Requirement: Only the lines from the first line of the records through the line containing "View Kevin K.O." belong in the answer. Copy them exactly.

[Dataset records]
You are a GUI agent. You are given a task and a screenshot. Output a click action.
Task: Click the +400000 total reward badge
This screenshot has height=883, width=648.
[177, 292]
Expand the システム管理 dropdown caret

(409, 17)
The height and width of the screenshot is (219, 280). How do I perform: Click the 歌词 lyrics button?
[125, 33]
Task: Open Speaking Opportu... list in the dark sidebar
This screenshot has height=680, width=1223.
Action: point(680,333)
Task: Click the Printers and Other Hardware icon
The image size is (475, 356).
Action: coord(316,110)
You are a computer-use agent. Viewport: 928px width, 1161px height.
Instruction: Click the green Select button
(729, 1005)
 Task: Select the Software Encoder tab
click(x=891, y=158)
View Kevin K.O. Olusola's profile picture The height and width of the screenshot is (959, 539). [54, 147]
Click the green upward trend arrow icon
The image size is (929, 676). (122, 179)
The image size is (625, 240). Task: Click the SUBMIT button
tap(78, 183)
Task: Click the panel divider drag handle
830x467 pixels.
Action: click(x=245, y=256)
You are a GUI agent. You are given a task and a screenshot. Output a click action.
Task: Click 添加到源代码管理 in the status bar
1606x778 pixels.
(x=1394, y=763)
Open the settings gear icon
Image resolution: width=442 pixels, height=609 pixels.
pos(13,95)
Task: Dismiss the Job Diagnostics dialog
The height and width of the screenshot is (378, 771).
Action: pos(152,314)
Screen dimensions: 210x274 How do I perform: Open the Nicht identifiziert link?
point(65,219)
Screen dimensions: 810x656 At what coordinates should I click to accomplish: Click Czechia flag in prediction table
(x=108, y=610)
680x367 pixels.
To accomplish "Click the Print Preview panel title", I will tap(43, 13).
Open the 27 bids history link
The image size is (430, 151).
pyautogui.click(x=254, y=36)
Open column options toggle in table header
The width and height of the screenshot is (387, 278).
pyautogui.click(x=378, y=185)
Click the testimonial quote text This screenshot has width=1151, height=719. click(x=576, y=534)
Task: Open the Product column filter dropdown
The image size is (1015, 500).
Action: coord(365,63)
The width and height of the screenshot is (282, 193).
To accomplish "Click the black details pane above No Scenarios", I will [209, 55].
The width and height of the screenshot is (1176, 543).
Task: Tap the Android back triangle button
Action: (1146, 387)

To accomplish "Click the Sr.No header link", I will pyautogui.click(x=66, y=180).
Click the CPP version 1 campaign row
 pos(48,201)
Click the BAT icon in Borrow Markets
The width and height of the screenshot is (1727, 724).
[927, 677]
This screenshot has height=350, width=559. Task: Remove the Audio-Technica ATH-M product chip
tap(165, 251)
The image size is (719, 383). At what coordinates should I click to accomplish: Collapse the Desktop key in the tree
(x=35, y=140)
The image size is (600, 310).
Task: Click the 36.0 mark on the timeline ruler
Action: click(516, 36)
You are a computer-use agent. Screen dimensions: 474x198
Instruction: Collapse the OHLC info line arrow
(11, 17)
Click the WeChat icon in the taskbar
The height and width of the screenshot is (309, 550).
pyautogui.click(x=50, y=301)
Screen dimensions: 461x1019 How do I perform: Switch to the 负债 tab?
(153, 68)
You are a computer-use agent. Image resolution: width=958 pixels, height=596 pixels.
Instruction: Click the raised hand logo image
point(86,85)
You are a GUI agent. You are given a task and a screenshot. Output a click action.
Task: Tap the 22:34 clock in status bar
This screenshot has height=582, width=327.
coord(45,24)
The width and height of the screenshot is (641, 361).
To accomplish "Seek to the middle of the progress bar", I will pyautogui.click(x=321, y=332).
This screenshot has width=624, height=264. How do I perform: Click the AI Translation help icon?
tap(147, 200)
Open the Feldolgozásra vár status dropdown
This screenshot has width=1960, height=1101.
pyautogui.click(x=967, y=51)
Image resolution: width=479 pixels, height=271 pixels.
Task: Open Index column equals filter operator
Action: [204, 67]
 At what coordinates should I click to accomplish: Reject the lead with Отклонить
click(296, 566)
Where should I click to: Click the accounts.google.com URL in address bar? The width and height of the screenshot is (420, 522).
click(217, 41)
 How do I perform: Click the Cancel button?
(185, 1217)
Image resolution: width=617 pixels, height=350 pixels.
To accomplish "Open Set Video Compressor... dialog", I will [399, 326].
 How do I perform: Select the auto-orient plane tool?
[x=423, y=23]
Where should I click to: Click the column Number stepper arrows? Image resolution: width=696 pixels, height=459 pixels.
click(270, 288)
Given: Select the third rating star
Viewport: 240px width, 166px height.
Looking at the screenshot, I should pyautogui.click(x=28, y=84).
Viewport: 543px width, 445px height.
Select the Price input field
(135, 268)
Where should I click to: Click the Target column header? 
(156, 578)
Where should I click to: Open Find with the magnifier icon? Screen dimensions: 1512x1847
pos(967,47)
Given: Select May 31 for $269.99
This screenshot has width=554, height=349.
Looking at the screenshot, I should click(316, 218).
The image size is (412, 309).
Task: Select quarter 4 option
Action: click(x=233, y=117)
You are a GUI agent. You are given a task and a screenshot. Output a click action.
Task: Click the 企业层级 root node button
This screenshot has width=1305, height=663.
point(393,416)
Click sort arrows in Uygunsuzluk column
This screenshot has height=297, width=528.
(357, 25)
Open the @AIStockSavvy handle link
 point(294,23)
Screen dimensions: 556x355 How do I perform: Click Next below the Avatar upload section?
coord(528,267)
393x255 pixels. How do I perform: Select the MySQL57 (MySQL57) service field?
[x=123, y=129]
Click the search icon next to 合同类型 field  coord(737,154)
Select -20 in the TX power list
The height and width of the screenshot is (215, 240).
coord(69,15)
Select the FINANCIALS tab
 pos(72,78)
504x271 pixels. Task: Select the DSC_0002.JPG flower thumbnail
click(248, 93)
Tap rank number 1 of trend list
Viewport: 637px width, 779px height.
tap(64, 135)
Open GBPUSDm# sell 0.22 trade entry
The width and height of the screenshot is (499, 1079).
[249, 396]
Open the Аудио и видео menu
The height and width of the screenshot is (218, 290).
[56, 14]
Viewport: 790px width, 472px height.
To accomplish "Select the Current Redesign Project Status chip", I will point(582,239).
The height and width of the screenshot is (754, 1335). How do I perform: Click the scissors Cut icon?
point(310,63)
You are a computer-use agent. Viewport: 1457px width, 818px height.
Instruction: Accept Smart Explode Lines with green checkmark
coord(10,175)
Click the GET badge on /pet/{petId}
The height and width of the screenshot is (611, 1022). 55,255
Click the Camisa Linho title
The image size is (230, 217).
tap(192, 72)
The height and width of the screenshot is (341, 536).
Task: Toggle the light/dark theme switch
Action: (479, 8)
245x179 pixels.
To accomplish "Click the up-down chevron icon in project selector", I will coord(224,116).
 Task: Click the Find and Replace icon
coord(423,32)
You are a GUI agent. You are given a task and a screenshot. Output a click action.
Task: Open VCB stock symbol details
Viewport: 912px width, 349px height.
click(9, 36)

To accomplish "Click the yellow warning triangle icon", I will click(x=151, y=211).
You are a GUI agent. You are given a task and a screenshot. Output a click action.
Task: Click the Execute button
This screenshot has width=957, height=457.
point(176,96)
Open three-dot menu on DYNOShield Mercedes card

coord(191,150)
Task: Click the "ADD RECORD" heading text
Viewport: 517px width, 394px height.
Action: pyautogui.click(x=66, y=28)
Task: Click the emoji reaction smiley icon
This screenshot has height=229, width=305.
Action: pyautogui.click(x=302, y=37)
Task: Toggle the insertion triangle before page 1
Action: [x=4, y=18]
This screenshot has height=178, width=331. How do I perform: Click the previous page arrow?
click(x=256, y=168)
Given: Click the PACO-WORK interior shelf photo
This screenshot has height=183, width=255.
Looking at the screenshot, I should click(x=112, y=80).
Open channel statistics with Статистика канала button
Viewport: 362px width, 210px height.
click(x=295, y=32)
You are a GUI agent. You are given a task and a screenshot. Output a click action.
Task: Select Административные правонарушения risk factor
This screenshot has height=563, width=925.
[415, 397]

Your response:
You are a GUI agent. You are given a task and a screenshot. Output a click action.
Task: Click the +400000 total reward badge
This screenshot has height=883, width=648.
[177, 292]
Expand the システム管理 dropdown caret

(409, 17)
The height and width of the screenshot is (219, 280). How do I perform: Click the 歌词 lyrics button?
[125, 33]
Task: Open Speaking Opportu... list in the dark sidebar
This screenshot has height=680, width=1223.
Action: point(680,333)
Task: Click the Printers and Other Hardware icon
The image size is (475, 356).
Action: coord(316,110)
You are a computer-use agent. Viewport: 928px width, 1161px height.
Instruction: Click the green Select button
(729, 1005)
 Task: Select the Software Encoder tab
click(x=891, y=158)
View Kevin K.O. Olusola's profile picture The height and width of the screenshot is (959, 539). [54, 147]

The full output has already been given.